I'd say what you've heard is about right...


----------



## Militant_Tiger

Its plenty loud, you will need earplugs. Like the .22 but with more crack, indeed.


----------



## waderoo

It does have more of a pop to it than a 22 mag. but i don't wear ear plugs when i am shooting mine if i am out in the open. At the range under the roof and on top of the concrete floor i wear ear plugs.


----------



## Gohon

I have a Savage .17HMR and to me it sounds just a tad quieter than the 22 magnum I shoot. However it is so close I don't think most people could tell the difference.
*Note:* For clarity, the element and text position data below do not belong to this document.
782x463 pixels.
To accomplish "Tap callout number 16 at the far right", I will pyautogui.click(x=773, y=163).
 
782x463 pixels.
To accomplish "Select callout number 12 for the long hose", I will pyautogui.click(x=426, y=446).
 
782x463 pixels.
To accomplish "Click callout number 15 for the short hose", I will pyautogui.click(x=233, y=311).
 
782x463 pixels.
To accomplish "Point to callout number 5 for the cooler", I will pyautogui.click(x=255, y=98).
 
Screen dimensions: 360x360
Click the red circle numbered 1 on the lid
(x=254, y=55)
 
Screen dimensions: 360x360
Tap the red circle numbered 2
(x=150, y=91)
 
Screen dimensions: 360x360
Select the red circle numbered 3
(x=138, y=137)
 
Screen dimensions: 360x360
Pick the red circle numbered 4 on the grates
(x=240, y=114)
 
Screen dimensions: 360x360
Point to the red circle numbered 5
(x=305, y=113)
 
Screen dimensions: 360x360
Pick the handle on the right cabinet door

If the game you mentioned is going to be shot at 50 yards or less I would think about subsonic loads in a 22 LR. Very low on the noise side and plenty of power and accuracy out to 50 yards. I shoot Remington, CCI, and PMC subsonic when squirrel hunting and the noise doesn't spook the game at all. Keep in mind if you plan on eating anything you hunt the .17HMR is not a good choice unless you can consistently make head shots which really isn't that difficult with the .17 plus it is a lot of fun on those 100-150 yard shots.


----------



## Militant_Tiger

waderoo said:


> It does have more of a pop to it than a 22 mag. but i don't wear ear plugs when i am shooting mine if i am out in the open. At the range under the roof and on top of the concrete floor i wear ear plugs.
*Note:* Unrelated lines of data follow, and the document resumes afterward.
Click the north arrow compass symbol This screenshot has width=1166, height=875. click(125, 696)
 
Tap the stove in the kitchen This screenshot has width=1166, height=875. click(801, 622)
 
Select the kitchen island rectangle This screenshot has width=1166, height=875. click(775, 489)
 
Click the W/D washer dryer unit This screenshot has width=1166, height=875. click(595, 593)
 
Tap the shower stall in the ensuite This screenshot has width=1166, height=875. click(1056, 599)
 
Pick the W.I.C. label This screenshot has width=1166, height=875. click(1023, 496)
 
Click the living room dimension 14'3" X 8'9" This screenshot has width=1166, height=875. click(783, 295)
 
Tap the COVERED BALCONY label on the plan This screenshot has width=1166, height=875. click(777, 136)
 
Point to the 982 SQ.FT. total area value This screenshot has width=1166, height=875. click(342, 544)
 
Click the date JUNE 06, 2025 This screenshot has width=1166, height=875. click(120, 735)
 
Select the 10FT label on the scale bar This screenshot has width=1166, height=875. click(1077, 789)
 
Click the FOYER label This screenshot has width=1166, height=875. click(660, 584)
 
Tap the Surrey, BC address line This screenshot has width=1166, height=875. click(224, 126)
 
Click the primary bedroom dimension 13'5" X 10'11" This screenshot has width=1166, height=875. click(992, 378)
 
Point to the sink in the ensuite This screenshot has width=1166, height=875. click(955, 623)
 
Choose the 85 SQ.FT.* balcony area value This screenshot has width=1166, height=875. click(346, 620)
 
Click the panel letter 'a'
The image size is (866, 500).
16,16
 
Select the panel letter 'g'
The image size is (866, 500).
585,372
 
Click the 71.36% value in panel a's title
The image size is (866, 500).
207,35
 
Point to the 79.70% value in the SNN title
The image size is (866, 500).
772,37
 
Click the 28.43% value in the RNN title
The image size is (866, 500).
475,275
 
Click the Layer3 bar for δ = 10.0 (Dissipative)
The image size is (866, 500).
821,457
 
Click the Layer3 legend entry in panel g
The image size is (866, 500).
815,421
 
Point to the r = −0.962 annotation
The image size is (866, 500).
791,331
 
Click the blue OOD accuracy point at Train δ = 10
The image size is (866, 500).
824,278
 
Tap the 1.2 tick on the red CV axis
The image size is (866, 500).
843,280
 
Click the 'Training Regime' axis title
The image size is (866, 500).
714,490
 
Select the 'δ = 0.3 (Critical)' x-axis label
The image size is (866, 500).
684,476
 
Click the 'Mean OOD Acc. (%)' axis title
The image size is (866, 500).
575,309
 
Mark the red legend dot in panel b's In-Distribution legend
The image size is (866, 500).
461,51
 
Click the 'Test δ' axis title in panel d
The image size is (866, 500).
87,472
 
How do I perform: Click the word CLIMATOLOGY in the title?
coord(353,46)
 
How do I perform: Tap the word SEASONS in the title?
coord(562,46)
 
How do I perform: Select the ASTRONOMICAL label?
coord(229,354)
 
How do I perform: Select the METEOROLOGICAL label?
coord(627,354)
You should really reconsider that, .22 LR high velocity rounds can do damage to unprotected ears much less the 17.


----------



## Gohon

> You should really reconsider that, .22 LR high velocity rounds can do damage to unprotected ears much less the 17.
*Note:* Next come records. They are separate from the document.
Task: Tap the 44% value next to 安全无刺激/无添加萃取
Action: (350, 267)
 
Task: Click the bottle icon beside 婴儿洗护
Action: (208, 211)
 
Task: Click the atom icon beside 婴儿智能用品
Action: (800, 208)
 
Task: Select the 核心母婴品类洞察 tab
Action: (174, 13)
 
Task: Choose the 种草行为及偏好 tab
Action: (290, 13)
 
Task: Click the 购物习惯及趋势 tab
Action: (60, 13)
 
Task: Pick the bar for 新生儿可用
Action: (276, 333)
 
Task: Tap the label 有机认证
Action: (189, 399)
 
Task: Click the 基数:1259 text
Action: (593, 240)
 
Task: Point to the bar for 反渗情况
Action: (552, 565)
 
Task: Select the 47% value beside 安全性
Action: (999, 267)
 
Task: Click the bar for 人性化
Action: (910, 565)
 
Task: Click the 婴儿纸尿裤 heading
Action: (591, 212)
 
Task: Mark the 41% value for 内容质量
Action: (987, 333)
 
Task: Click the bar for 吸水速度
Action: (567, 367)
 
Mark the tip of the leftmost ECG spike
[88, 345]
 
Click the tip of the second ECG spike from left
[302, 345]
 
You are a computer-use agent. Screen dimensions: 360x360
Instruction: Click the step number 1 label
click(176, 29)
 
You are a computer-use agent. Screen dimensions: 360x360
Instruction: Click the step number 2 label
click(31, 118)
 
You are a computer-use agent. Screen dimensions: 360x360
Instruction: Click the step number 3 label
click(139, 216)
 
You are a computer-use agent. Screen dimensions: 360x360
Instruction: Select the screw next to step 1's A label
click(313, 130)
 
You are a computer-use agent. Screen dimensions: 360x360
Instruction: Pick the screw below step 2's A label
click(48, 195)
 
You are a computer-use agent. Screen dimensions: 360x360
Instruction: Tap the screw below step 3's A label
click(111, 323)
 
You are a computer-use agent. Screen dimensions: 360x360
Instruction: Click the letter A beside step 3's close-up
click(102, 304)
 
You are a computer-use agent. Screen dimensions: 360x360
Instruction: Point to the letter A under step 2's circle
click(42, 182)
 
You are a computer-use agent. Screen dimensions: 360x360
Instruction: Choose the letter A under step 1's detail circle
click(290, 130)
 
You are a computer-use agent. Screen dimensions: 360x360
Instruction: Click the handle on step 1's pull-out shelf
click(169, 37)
I'm sure you understood that he said "when out in the open" which usually means in the field, and I'm aware your not old enough to legally own or fire a gun without adult supervision but on those times a adult does allow you to accompany then out in the field hunting, do you wear ear plugs????????


----------



## coyote fever

OH it's awefull i have never had my ears ring so bad. NOT actually it is not any louder than my 22wmr, and with very little recoil or almost none at all it is great. i bought the savage model with synthetic stock and even with the scope and bipod i can still shoot offhand without any problem.


----------



## The Verminator

Well.....I went and bought a Savage 93R17-F and I'm thoroughly glad I did! It's a blast to shoot.....in more ways than one! I think I'll stick to the sub-sonic 22 short for drilling squirrels and racoons in my back yard since that .17 HMR definately has a sharp _"crack"_ to it!  (We live on the edge of town, but it's still inside city limits....)


----------



## Gohon

> Well.....I went and bought a Savage 93R17-F


I have basically the same gun but have the 93R17-FV. I have a ball shooting this gun and find myself carrying it around more than I thought. If you really want to improve the gun a little trigger work is required. You can buy a drop in trigger replacement or do as I did and simply make the changes posted at this link. http://www.rimfirecentral.com/forums/sh ... hp?t=74131

I went one step farther and changed the trigger spring that everyone was doing on their marlin as it is the same spring as the Savage. Since I already had the trigger apart it was just a simple matter of making the switch. The link for the spring type is http://www.rimfirecentral.com/forums/sh ... ermate+pen
You may have to shop around to find that paticular papermate pen as it is the only one that has the correct size spring. With what I did I suspect my trigger pull is down around 3 pounds, maybe 3.5 pounds.


----------



## stealth hunter

17hmr are not that loud they are at least the same noise compacity of a 22. i would know i have one
:sniper:


----------



## stealth hunter

consider this u don't have to have earplugs for 22. and 17. but it just helps in the future in the long run with your hearing 
:beer:
quick question what is the best rifle to use in coyote hunting
:sniper:


----------



## zogman

Check back on previous threads and posts. Hundreds of opinios on that question............


----------